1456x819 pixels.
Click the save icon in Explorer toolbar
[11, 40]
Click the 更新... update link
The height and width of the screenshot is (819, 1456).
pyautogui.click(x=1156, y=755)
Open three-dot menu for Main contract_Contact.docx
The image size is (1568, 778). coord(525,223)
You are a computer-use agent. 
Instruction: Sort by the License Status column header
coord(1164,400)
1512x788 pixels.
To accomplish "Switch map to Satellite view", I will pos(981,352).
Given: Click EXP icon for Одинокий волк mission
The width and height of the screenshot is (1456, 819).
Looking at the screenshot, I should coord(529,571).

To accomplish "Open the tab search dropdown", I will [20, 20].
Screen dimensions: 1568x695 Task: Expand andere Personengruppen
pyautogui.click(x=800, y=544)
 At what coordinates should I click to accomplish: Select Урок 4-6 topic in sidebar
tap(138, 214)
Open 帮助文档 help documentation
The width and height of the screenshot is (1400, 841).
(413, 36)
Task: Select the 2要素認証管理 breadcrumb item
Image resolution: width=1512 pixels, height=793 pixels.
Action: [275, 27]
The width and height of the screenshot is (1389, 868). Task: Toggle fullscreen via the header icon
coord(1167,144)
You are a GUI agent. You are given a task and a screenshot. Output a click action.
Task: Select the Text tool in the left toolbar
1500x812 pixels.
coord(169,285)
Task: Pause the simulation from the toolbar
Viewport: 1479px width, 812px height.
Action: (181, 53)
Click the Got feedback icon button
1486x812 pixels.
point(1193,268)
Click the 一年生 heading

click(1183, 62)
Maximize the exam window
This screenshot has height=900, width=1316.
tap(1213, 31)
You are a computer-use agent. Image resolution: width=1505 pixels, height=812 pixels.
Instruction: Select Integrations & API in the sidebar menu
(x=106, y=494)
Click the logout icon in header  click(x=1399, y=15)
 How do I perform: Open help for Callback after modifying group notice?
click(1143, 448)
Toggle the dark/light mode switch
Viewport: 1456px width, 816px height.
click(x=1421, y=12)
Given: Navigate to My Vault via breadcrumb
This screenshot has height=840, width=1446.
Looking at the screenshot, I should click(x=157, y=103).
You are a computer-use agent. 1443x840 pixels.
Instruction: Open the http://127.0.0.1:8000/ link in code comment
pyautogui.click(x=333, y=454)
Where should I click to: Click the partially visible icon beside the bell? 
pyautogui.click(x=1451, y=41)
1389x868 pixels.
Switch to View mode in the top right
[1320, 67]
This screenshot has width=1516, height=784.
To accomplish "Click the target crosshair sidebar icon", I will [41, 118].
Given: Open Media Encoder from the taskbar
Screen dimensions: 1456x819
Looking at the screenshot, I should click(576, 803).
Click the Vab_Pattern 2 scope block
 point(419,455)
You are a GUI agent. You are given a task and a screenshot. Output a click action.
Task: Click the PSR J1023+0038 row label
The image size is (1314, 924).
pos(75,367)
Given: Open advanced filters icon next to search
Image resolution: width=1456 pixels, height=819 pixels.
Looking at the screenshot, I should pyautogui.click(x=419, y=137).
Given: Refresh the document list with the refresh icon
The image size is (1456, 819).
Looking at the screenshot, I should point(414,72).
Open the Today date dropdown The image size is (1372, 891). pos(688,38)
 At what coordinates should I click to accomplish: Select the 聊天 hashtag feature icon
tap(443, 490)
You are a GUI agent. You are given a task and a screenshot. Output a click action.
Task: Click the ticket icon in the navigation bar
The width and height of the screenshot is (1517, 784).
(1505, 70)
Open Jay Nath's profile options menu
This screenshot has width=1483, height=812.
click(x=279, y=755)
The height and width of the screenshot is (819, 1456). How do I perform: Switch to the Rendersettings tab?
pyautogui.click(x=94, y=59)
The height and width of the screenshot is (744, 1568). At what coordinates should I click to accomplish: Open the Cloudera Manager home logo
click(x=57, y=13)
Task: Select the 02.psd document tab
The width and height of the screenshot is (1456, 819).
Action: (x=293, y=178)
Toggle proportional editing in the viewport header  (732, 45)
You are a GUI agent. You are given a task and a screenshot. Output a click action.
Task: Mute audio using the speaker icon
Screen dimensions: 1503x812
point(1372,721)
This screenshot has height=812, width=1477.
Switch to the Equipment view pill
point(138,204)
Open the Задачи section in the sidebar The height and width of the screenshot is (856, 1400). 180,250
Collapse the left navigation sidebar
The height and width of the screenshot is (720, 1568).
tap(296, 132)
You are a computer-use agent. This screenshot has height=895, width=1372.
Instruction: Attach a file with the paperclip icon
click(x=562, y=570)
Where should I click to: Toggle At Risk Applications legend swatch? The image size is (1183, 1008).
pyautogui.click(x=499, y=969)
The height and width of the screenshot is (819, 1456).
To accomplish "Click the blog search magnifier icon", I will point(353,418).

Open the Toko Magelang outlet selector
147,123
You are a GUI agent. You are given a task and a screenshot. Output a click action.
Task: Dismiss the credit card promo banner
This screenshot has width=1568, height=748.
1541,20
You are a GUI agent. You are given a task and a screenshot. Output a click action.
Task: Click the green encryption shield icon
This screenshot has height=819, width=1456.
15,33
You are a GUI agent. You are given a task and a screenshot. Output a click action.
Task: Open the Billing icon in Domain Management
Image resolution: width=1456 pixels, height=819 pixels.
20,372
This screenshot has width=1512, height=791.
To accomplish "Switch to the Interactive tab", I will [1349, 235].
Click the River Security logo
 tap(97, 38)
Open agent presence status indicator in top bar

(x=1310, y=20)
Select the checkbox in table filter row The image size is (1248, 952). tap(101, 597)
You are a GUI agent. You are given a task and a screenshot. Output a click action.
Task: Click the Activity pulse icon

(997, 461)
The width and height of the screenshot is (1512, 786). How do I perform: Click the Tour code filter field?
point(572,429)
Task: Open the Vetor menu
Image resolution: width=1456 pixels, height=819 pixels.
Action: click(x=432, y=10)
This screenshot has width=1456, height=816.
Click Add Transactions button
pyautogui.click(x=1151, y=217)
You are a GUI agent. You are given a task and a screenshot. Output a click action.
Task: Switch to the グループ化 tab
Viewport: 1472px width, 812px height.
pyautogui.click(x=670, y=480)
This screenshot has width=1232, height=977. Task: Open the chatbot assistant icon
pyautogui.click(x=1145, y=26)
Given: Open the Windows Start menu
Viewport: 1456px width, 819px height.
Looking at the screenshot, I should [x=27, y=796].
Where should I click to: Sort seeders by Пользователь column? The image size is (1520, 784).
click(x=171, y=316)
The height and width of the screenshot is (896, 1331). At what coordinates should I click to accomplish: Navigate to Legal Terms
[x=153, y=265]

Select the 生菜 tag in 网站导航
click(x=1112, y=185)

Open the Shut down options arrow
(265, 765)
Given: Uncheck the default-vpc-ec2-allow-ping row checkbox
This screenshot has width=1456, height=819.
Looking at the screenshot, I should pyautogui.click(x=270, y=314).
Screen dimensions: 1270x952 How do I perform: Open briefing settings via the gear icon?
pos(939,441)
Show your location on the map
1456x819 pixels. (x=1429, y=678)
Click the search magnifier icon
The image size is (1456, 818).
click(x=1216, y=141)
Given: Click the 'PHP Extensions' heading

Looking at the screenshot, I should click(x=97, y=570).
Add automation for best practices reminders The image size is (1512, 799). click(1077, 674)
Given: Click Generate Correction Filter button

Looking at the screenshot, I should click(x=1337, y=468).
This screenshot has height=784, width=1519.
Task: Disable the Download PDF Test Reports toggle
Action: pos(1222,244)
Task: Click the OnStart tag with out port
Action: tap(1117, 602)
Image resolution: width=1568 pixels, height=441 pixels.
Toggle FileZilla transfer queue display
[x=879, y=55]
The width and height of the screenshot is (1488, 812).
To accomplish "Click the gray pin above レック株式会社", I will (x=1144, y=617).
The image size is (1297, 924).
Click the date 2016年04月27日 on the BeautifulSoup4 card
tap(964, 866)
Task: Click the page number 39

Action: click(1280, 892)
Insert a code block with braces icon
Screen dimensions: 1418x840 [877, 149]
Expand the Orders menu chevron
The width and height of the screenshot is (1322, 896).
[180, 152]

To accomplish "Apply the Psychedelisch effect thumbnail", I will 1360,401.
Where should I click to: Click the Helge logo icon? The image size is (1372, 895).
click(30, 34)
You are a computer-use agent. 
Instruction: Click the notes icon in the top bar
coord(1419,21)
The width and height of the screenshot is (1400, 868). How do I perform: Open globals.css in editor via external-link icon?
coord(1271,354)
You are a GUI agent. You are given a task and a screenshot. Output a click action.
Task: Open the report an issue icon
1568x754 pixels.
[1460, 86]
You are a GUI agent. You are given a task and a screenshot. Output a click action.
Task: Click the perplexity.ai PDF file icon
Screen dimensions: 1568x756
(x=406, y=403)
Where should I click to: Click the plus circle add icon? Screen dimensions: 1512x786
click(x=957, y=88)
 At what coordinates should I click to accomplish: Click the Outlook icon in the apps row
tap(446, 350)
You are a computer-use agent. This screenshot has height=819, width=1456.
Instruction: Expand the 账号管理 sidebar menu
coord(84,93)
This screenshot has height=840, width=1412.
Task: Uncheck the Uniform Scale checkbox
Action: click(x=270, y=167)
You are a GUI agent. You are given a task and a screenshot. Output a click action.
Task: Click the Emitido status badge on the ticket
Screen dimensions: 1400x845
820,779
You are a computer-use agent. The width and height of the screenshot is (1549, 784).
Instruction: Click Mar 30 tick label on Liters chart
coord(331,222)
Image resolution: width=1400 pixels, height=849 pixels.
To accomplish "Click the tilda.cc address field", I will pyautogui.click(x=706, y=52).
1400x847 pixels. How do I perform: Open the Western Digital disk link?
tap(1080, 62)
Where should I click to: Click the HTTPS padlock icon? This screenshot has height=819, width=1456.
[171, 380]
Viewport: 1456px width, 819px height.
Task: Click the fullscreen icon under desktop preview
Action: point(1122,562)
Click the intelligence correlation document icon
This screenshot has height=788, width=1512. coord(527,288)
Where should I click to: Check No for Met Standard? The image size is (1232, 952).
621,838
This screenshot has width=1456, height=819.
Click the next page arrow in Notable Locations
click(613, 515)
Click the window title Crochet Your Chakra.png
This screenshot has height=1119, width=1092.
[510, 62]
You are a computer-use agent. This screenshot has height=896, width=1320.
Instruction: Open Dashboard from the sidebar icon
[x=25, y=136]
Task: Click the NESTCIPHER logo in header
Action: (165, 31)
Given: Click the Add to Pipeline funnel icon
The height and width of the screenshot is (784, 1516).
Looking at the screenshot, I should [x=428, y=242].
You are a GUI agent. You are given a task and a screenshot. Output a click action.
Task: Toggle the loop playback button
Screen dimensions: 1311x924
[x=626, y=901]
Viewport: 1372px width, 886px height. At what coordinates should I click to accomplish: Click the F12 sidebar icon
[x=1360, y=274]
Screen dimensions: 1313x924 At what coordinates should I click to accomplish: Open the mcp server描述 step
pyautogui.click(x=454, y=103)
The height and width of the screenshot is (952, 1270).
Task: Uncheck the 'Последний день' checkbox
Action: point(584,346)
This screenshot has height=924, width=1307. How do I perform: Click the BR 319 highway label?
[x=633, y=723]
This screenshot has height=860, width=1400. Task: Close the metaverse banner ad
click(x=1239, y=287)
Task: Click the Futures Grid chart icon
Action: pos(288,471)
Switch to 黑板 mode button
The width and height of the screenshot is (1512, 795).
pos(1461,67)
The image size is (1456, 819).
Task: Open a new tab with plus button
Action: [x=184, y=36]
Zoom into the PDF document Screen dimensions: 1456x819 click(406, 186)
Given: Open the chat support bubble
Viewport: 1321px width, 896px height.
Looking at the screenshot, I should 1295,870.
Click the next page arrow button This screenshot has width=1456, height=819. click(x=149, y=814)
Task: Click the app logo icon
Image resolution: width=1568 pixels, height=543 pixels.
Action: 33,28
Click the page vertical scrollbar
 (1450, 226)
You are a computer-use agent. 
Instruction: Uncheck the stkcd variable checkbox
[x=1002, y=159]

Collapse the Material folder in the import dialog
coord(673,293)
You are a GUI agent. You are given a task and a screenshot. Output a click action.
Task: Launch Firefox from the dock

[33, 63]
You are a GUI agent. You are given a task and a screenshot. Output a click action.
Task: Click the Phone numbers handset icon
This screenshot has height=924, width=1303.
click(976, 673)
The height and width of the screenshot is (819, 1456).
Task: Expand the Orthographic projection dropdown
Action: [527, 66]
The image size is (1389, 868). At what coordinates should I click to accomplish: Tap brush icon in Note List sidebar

---

■ **WORK TO BE COMPLETED**:
Scan the material line by line and report each one that contains "search".

■ **FINISHED TASK**:
To accomplish "Open the tab search dropdown", I will [20, 20].
Given: Open advanced filters icon next to search
To accomplish "Click the blog search magnifier icon", I will point(353,418).
Click the search magnifier icon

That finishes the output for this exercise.